# Sources: U.S. believes Israel has conducted an airstrike into Syria



## pardus (May 3, 2013)

Sources: U.S. believes Israel has conducted an airstrike into Syria



This could get interesting...


----------



## DA SWO (May 3, 2013)

pardus said:


> Sources: U.S. believes Israel has conducted an airstrike into Syria
> 
> 
> 
> This could get interesting...


Nope, if we ignore the sarin use, then we will try to ignore an airstrike.


----------



## AWP (May 3, 2013)

Other than some "rabble, rabble, rabble" and a few rockets, I doubt much will be done in response.


----------



## pardus (May 3, 2013)

SOWT said:


> Nope, if we ignore the sarin use, then we will try to ignore an airstrike.


 
Oh yeah I don't think the US would do anything.



Freefalling said:


> Other than some "rabble, rabble, rabble" and a few rockets, I doubt much will be done in response.


 
I was thinking this could be a good excuse for Assad to try and pull in other Arab states to help him out. Successfully or not.


----------



## hoepoe (May 4, 2013)

Freefalling said:


> Other than some "rabble, rabble, rabble" and a few rockets, I doubt much will be done in response.

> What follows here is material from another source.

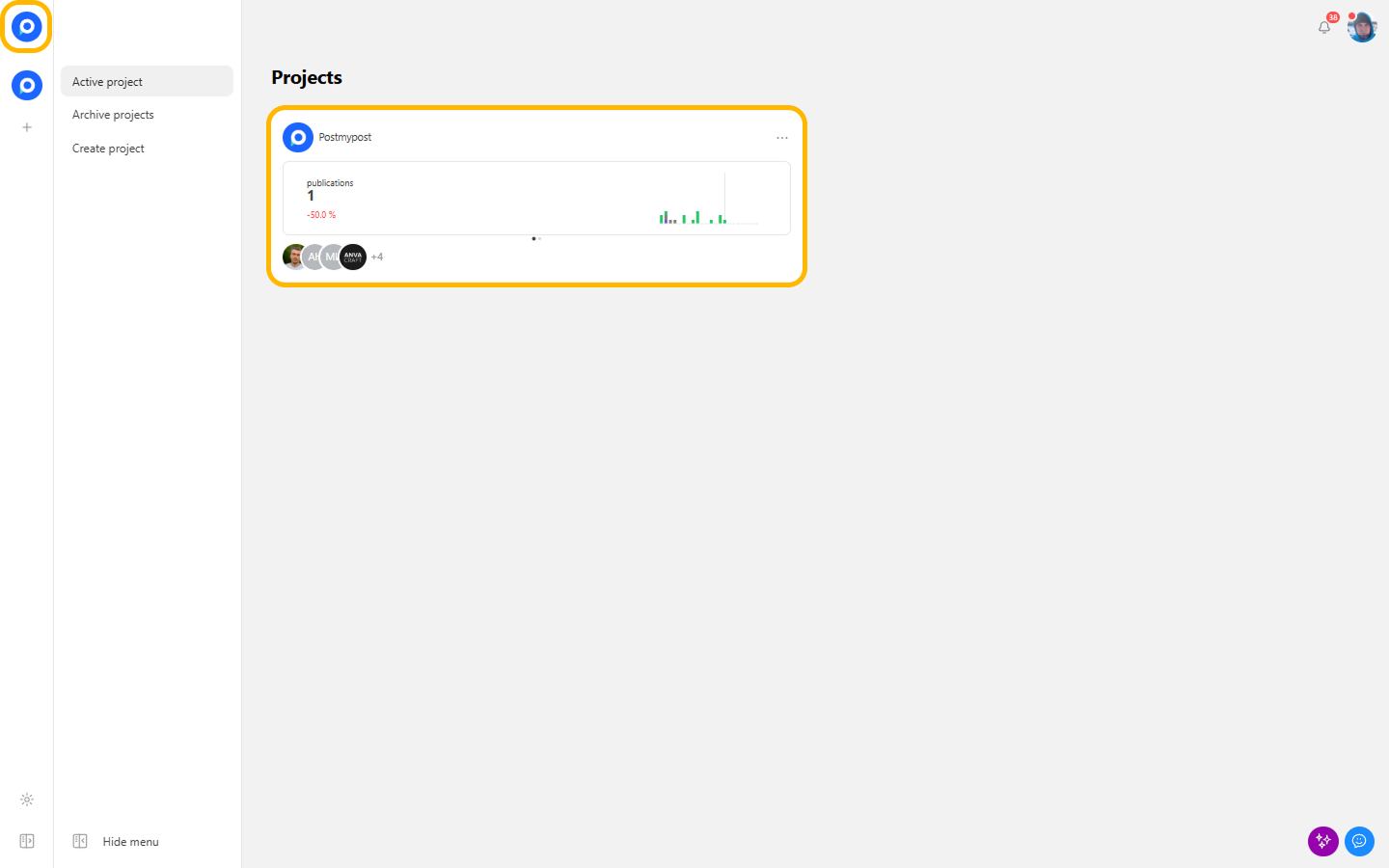
Task: Click the Postmypost logo at top-left
Action: [26, 27]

Yup, this is what i'm thinking.

H


----------



## Scotth (May 6, 2013)

The problem with the chemical weapons evidence is it's weak with only a couple of blood samples as the only evidence.  After Iraq, it is going to take a lot more convincing evidence of chemical weapons use before we get involved militarily.  If you think back to Saddam's uses of chemical weapons that was real and conclusive evidence.

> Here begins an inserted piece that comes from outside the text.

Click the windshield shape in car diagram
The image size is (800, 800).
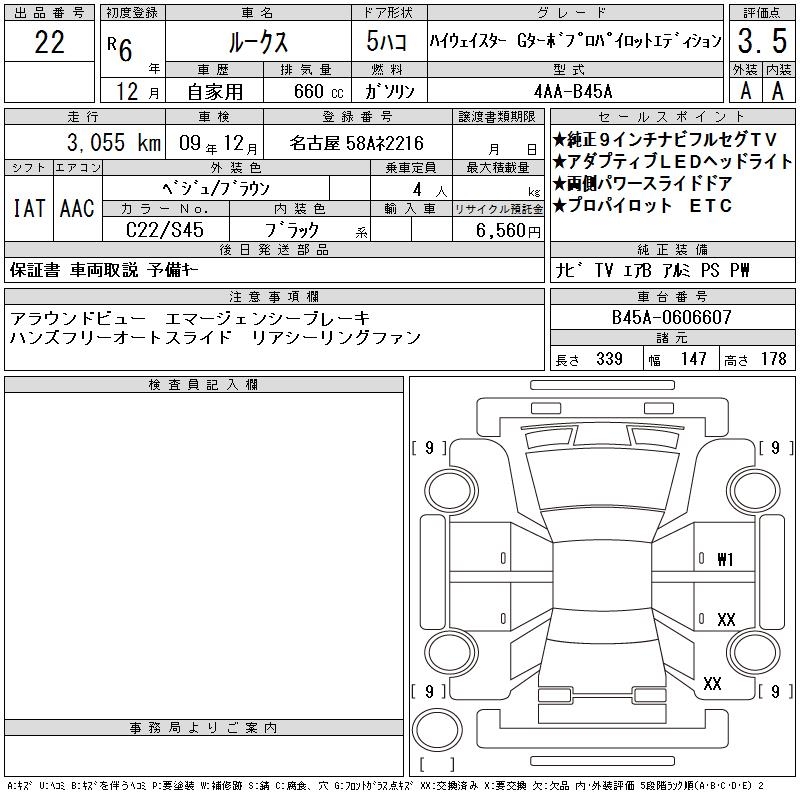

The UN is questioning if the rebels used the chemical weapons which could be a very real possibility to drag us into the conflict.


----------



## hoepoe (May 6, 2013)

Scotth said:


> The problem with the chemical weapons evidence is it's weak with only a couple of blood samples as the only evidence. After Iraq, it is going to take a lot more convincing evidence of chemical weapons use before we get involved militarily. If you think back to Saddam's uses of chemical weapons that was real and conclusive evidence.
> 
> The UN is questioning if the rebels used the chemical weapons which could be a very real possibility to drag us into the conflict.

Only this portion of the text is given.